__Written task__.
How many lines in the rows below contain the word "Open"? Reply with the number alone.

__Records supplied__.
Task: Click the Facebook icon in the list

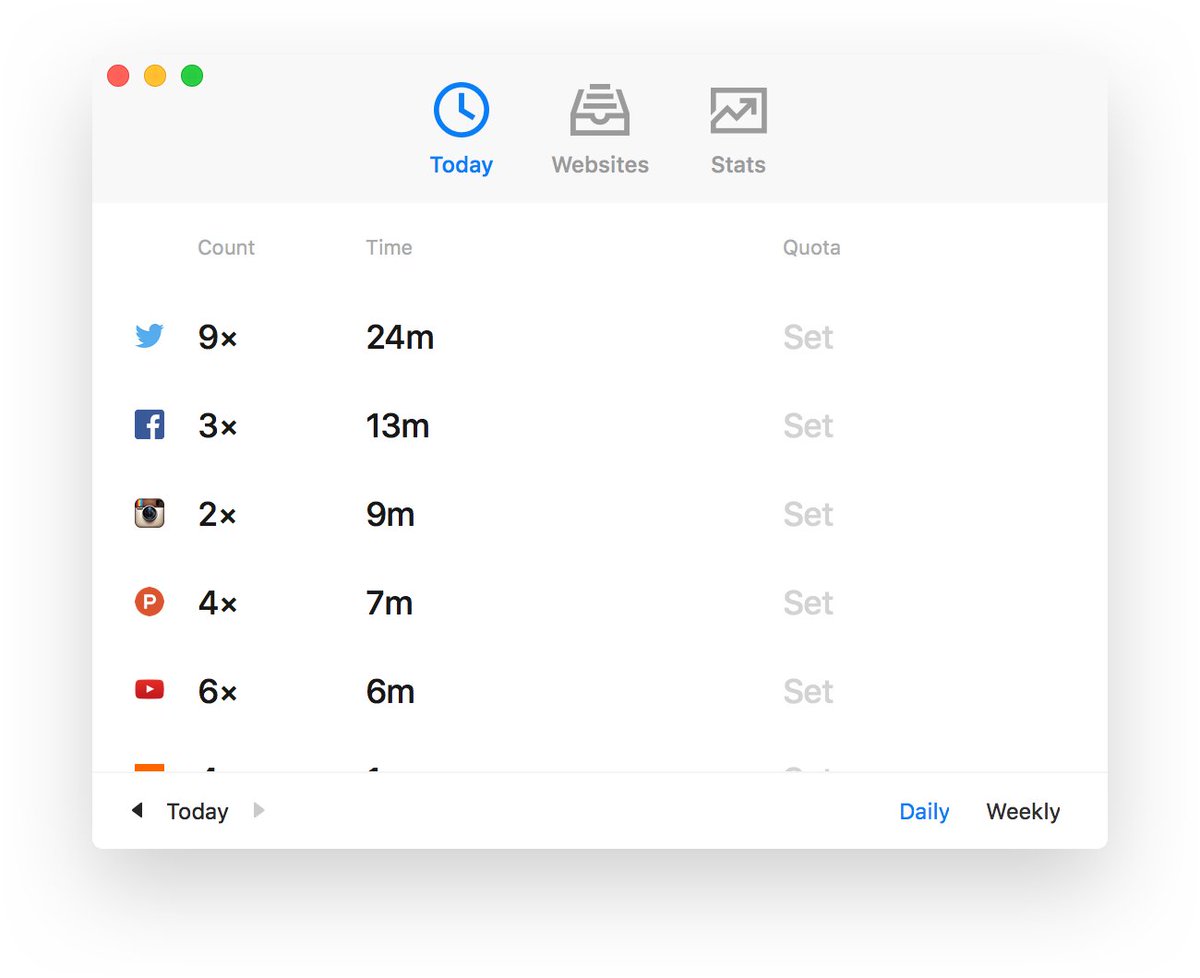Action: click(x=149, y=425)
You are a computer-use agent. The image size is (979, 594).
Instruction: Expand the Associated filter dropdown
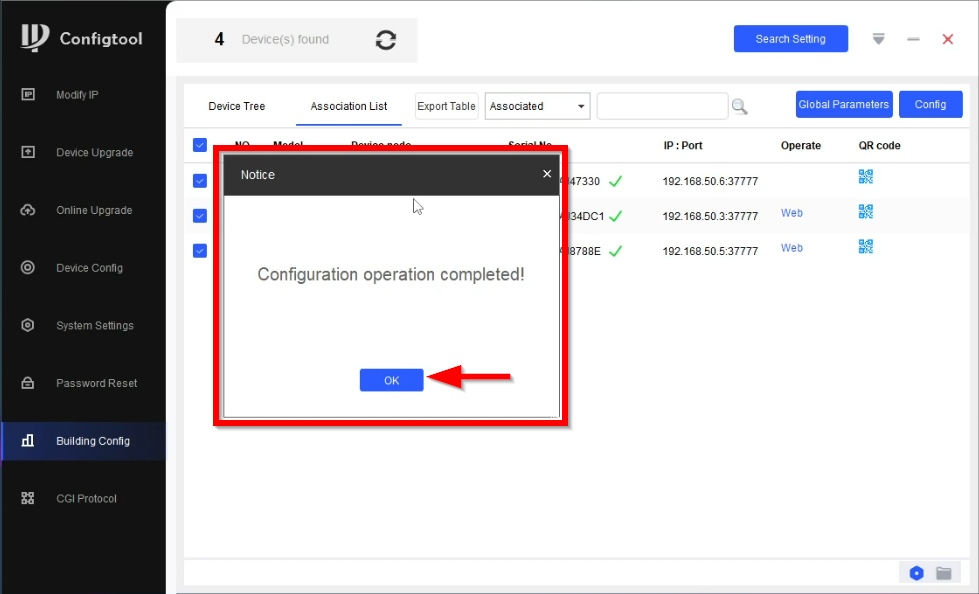point(537,106)
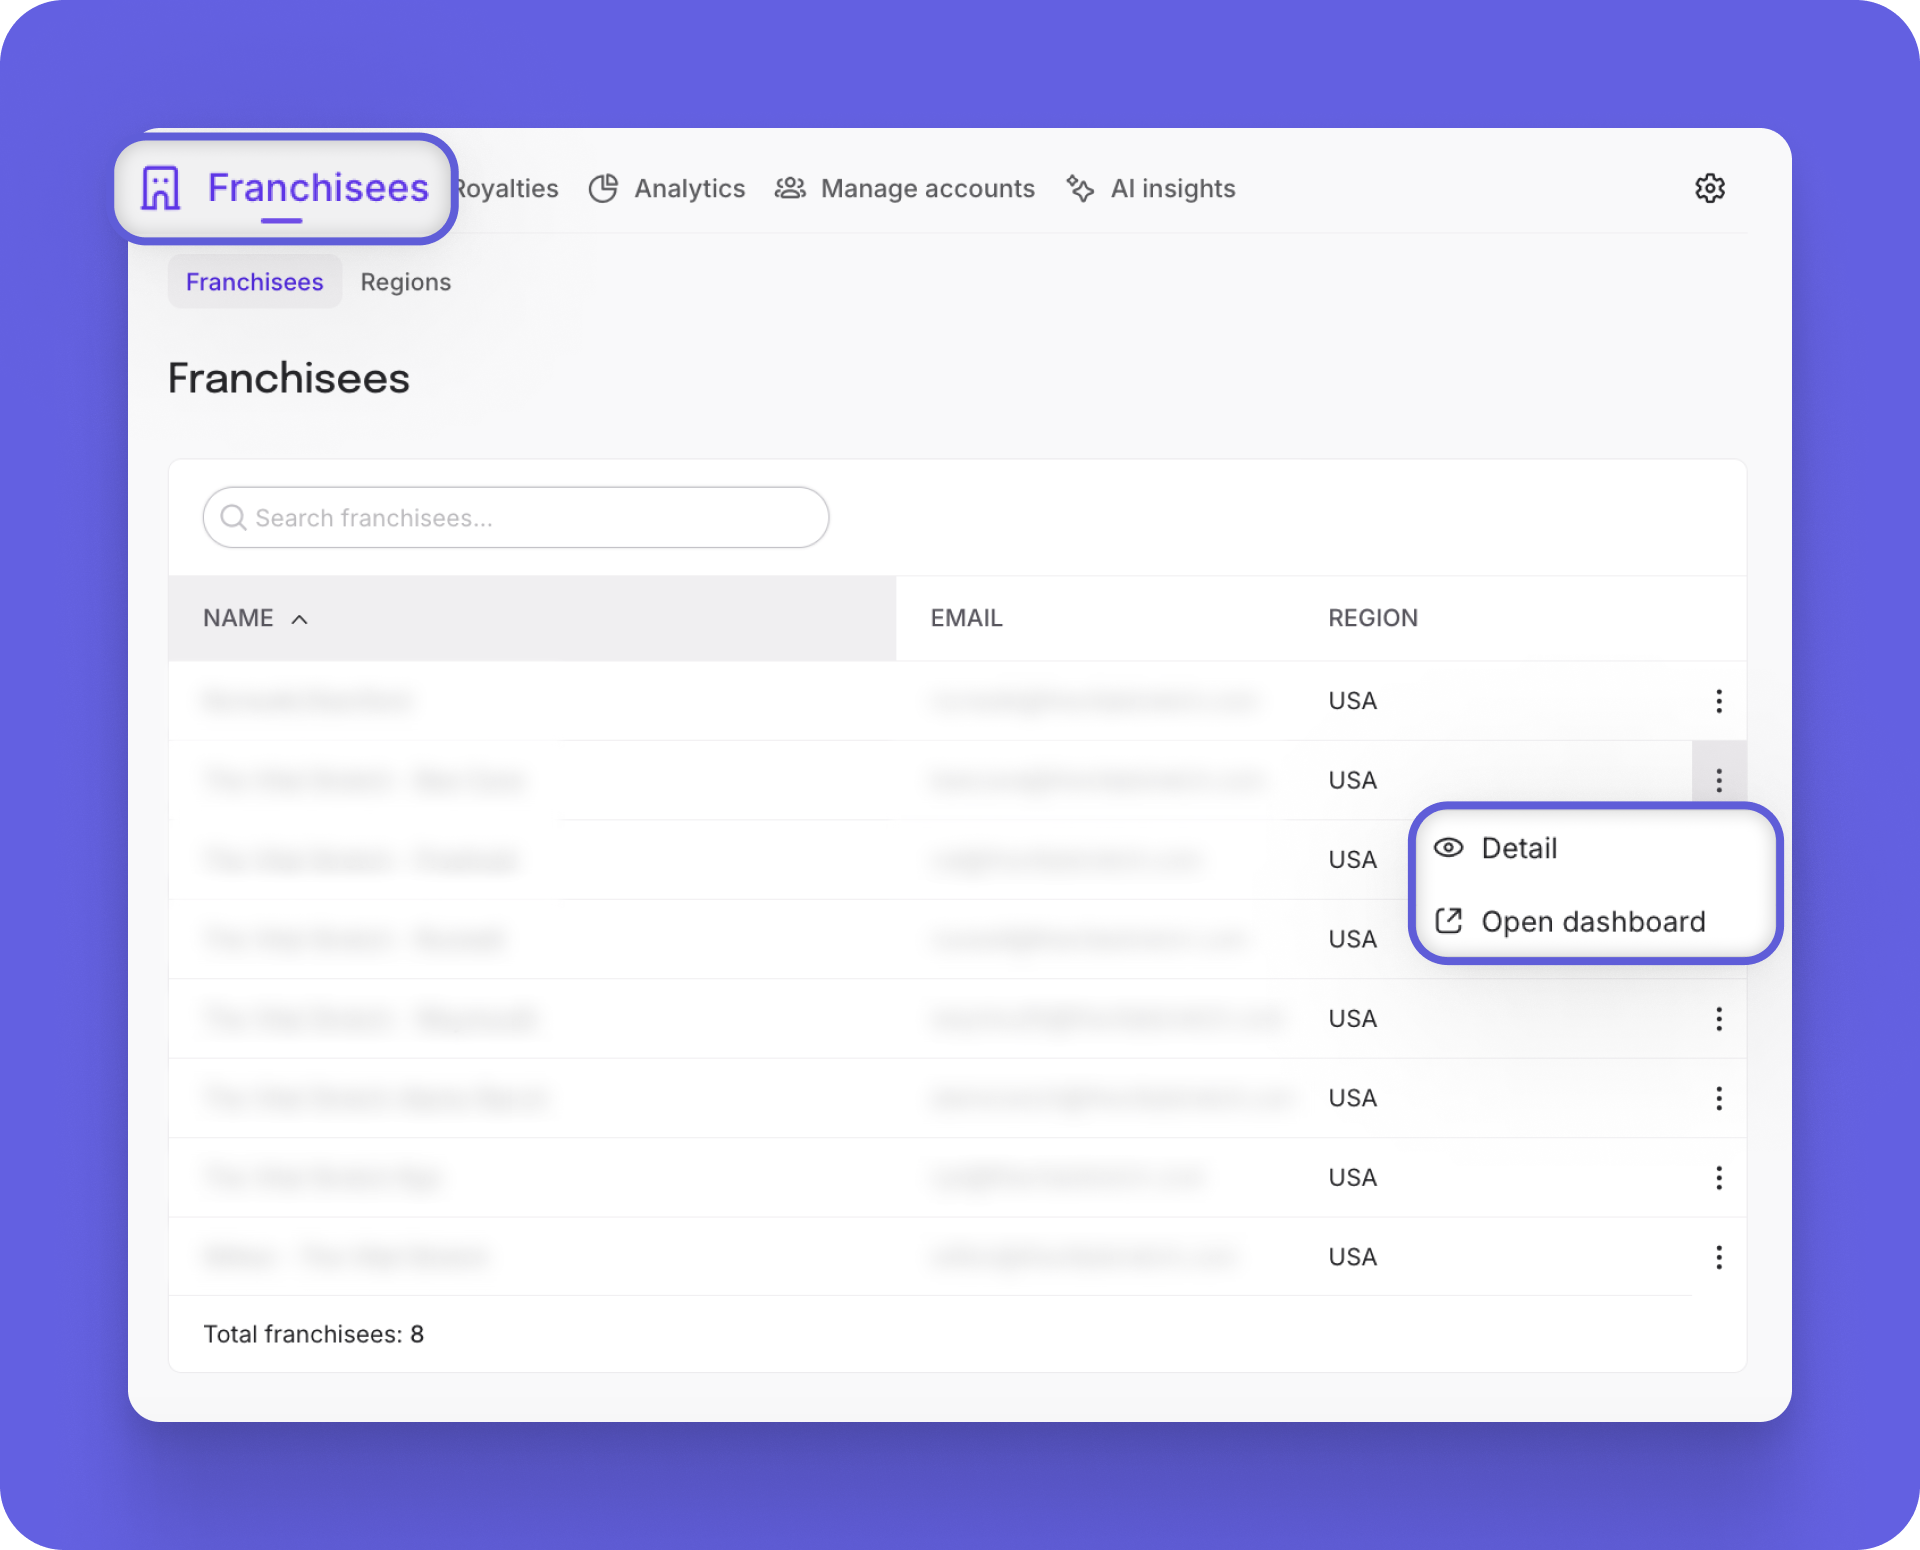The image size is (1920, 1550).
Task: Open the last row's three-dot menu
Action: [1718, 1257]
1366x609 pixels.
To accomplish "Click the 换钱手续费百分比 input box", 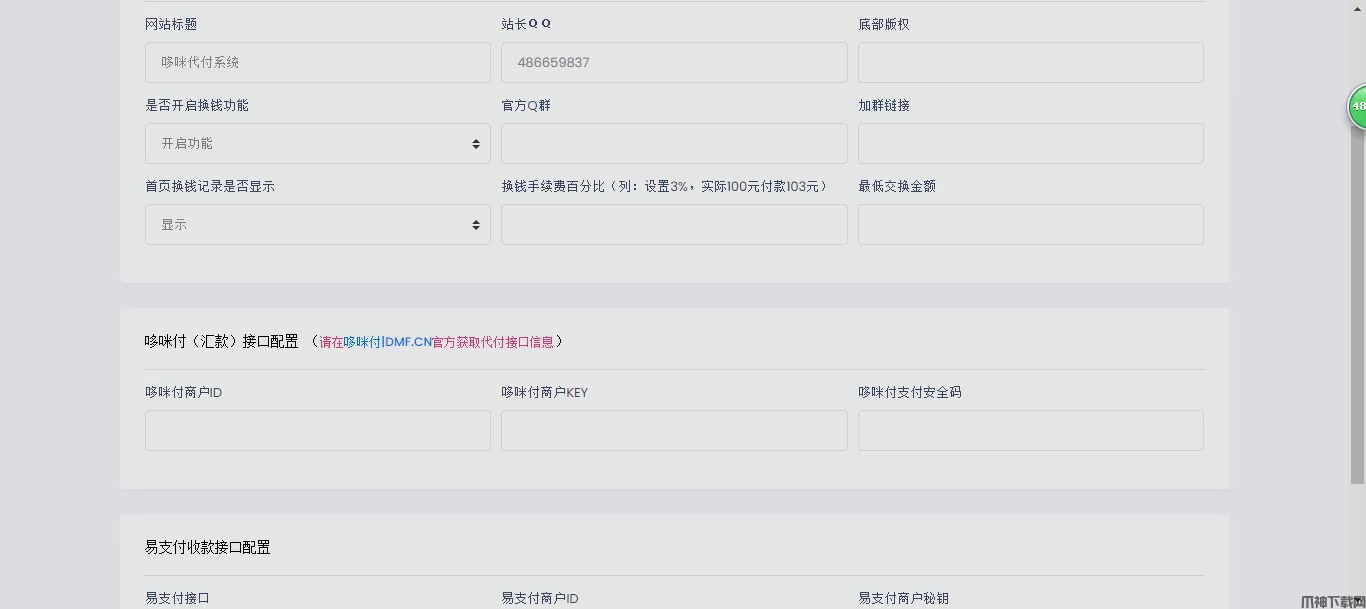I will 674,225.
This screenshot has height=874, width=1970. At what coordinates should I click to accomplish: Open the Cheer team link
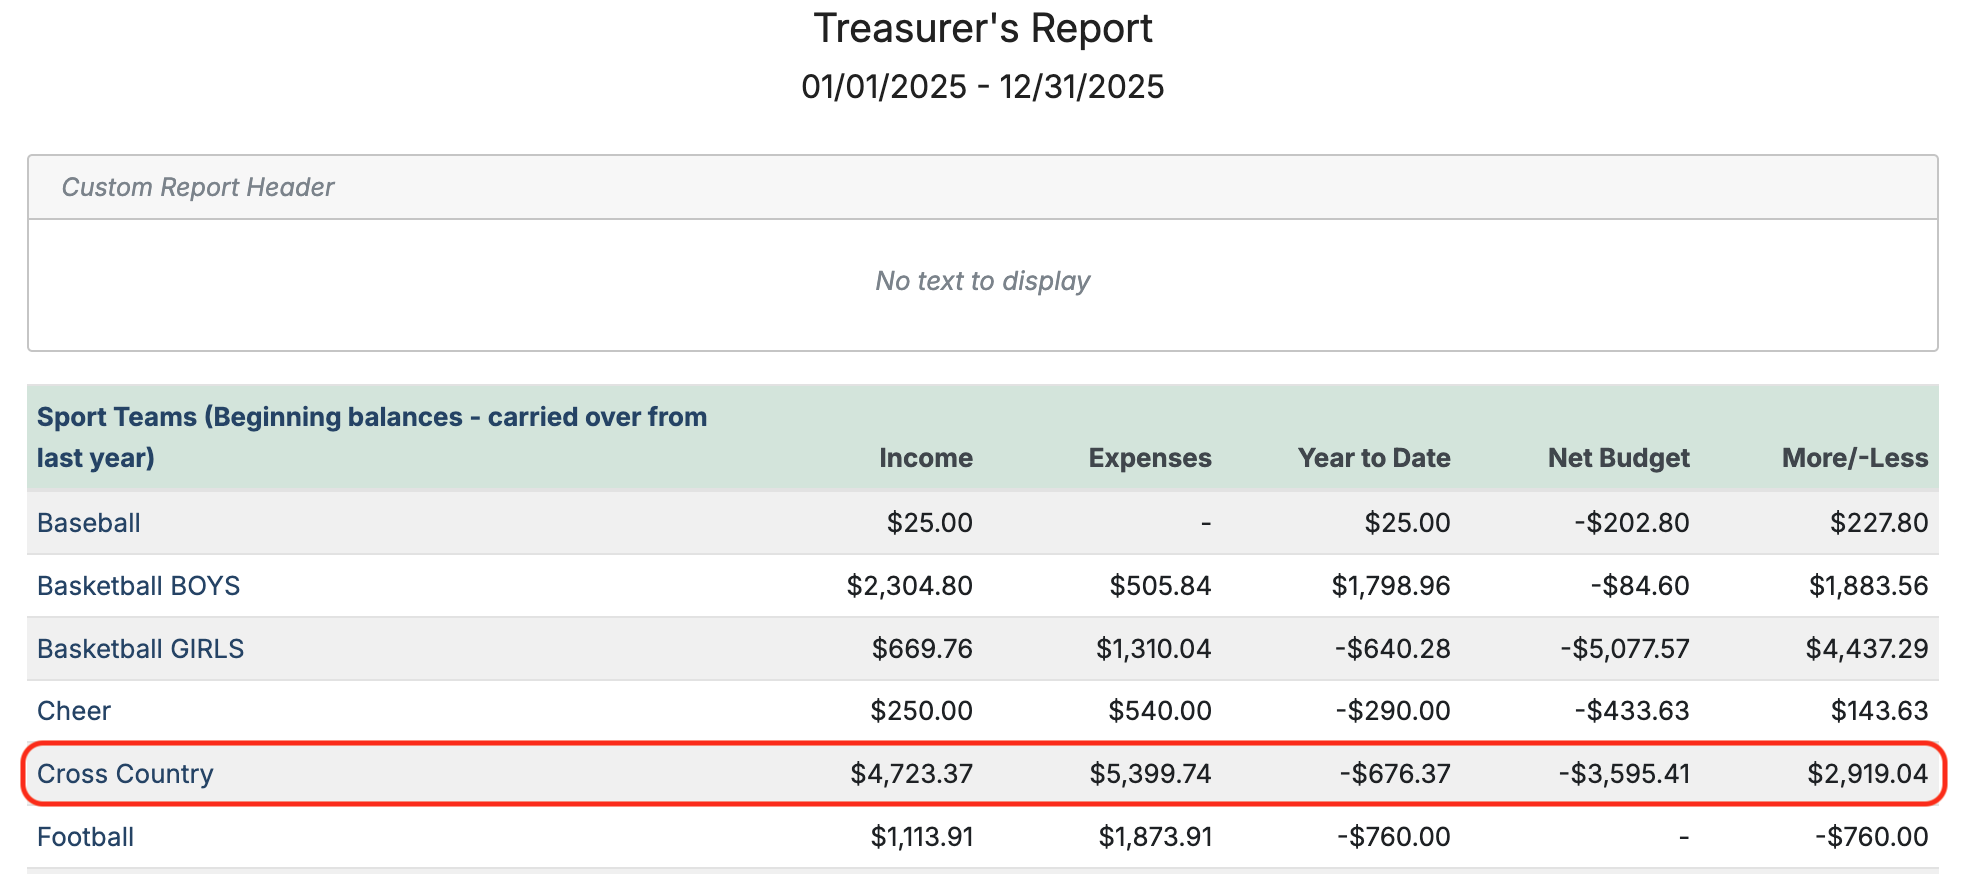pos(74,711)
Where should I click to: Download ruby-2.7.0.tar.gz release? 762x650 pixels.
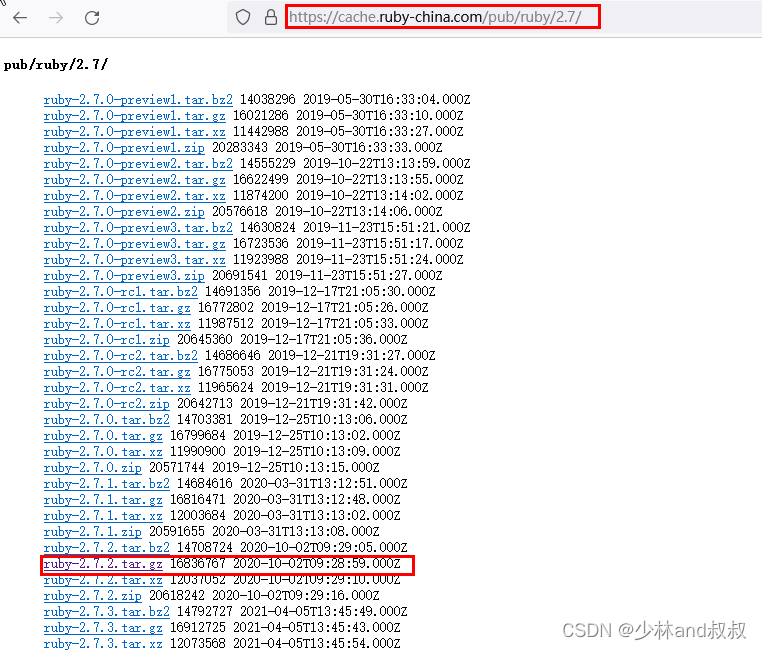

__Complete output__.
2